## Instructions to follow
Render the material starting at the line containing "This screenshot has height=1456, width=819." and ending at the line containing "The width and height of the screenshot is (1344, 896).", with both of those lines included, as a Markdown table with the columns Row and Line. Skip blank lines and leave the pictures out.

## Recorded data
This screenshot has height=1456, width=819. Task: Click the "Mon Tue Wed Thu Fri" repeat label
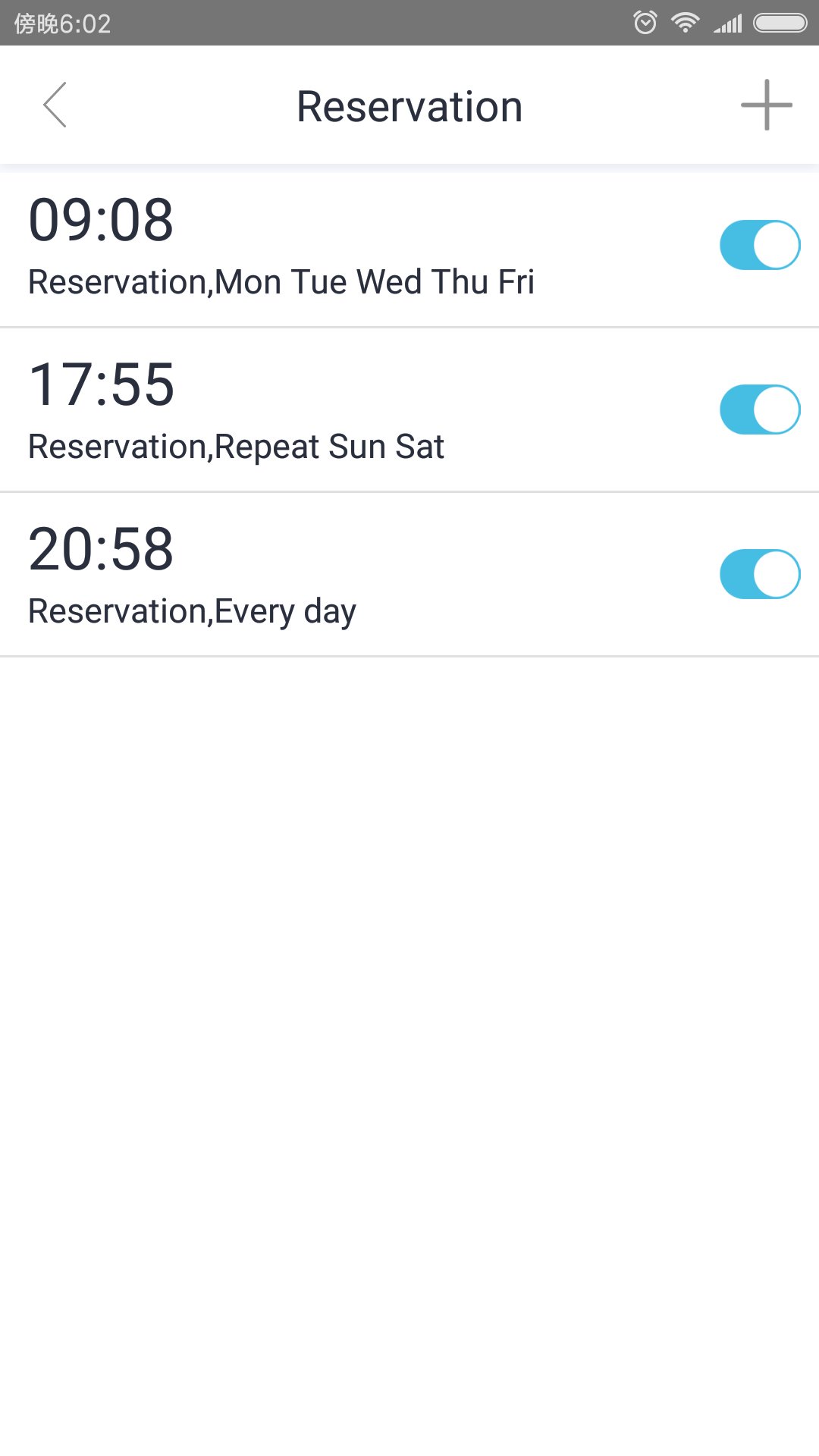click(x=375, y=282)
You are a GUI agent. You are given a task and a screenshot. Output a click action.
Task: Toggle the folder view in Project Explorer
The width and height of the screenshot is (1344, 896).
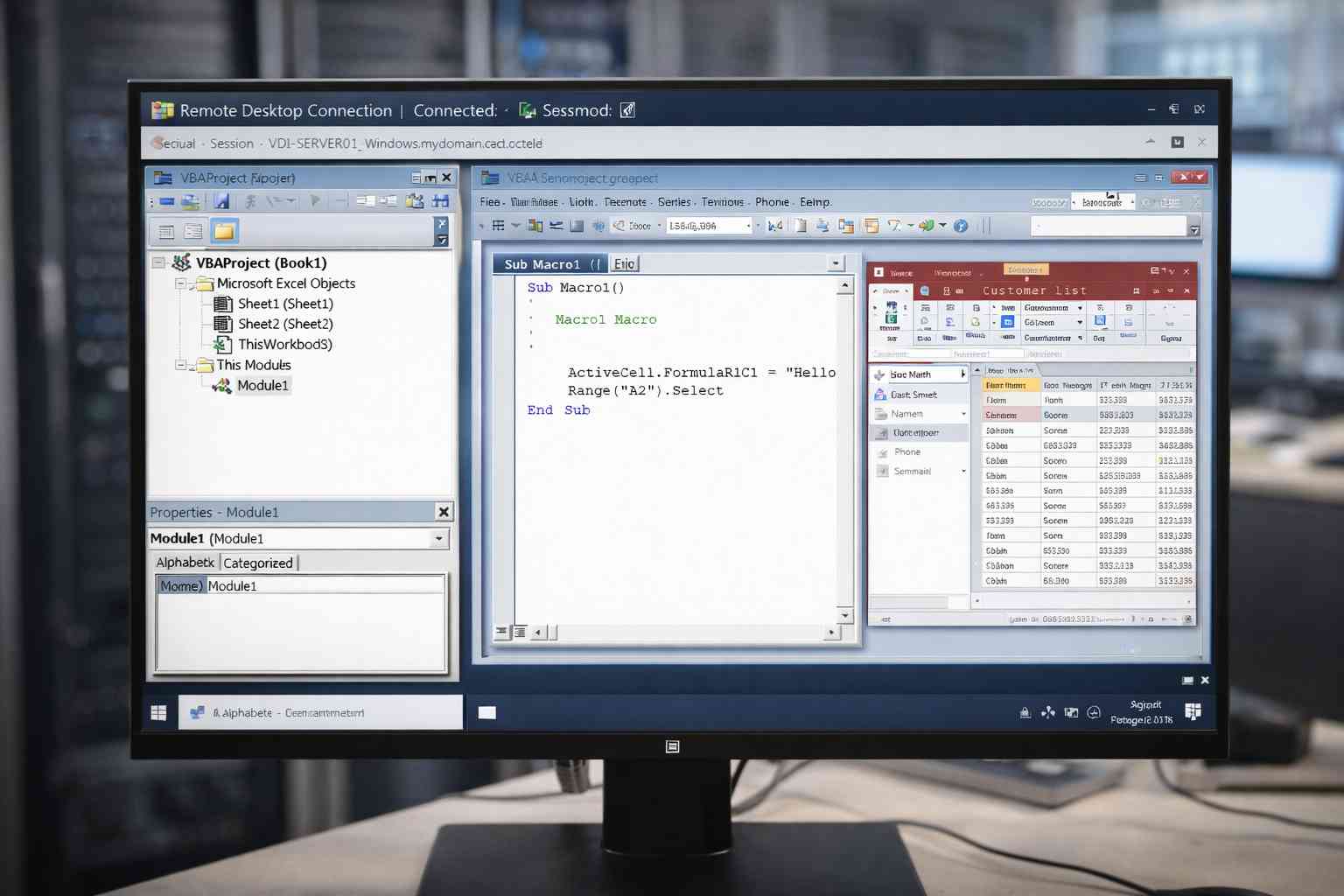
--
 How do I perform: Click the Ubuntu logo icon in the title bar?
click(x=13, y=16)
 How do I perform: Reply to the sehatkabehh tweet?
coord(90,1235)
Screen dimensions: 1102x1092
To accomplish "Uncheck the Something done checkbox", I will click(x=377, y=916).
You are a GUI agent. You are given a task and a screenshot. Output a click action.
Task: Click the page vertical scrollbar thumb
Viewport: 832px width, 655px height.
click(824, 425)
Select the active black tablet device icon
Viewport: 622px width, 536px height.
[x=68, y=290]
...
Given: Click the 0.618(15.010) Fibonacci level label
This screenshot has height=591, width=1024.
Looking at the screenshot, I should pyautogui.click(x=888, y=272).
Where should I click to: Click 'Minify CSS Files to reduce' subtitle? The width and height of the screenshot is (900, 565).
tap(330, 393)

## Response to the exercise
| Row | Line |
|---|---|
| 1 | This screenshot has height=1456, width=819. Task: Click the "Mon Tue Wed Thu Fri" repeat label |
| 2 | click(x=375, y=282) |
| 3 | You are a GUI agent. You are given a task and a screenshot. Output a click action. |
| 4 | Task: Toggle the folder view in Project Explorer |
| 5 | The width and height of the screenshot is (1344, 896). |